建設技術者2025年未来予測のシミュレーション

盛況となったセミナー

 第1部は、主催者を代表してヒューマンタッチ総研 シニアコンサルタントの高橋良久氏が、独自レポートの「建設技術者2025年未来予測(2018年度版)」を解説した。総研では、毎年年末に建設業における2025年の未来予測を各種データから読み解き、レポートとしてまとめ公表している。

 最新2018年版では、国勢調査を基に建設技術者の人材動向を探った。建設技術者は、2015年のデータでは、55歳以上が35.2%を占め、2000年との比較で約52%も減少したことになる。高齢化と人手不足が進行する一方で、「東京五輪後に、建設投資が抑えられるのではという見方もあるが、インフラ需要などに支えられほぼ横ばいとなることが推察される。高い需要に対する人手不足の現状を踏まえ、生産性に変化が起きなかった場合と改善された場合の2つのシミュレーションを行った」(高橋氏)。

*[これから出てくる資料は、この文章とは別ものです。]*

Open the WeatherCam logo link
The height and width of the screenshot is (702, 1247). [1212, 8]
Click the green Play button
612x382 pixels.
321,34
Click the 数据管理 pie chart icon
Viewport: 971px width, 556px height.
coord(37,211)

 シミュレーションでは、2025年までに何も手を打たずこのままであれば、他職種からの入職や新卒の減少と、転職や定年による離職に伴い、6万7219人が不足するとした。逆に生産性向上が図られれば、6.9万人分の人工が改善され、残業削減・週休2日制で働き改革も進めば他業界への人材の流入に歯止めもかかり、8920人の不足にまで抑えられると示した。

現状維持だった場合のシミュレーション
生産性を向上させた場合のシミュレーション

 高橋氏は、「いかに生産性の向上と働き方改革を進め、いま業界にいる人を守っていけるかが重要となる。今回のセミナーでは、ICT活用をメインテーマに据え、技術者が不足する現状から脱し、不足分をどう補うのかヒントになる講演をそろえた。ぜひ有益な情報を持ち帰ってもらいたい」と要望した。

建築/土木の分野で活用できるネットワークとは?

フリービット・西川聡氏

 続く講演では、フリービット クラウドインフラ事業部 営業課兼企画・マーケティング課の西川聡氏が、「現場で活用できるネットワークインフラとクラウドカメラ」を解説。同社は、クラウド、ブロードバンド、モバイルを柱に幅広い分野に事業を展開している。

 そのなかで、西川氏は、建築・土木の分野で業務効率をもたらすICTを活用するための通信規格として、「Wi-Fi HaLow」「プライベートLTE」「ローカル5G」の3つを提案した。Wi-Fi HaLowは、Wi-Fi規格の一つで、従来に比べカバー範囲が最大1キロと伝送距離が長く、電波を出すために免許を取得する必要が無い。現場に導入する際に、複数のアクセスポイントを設置しなくても、ゲートウェイを1基置くだけで、ICT機器につなげられる。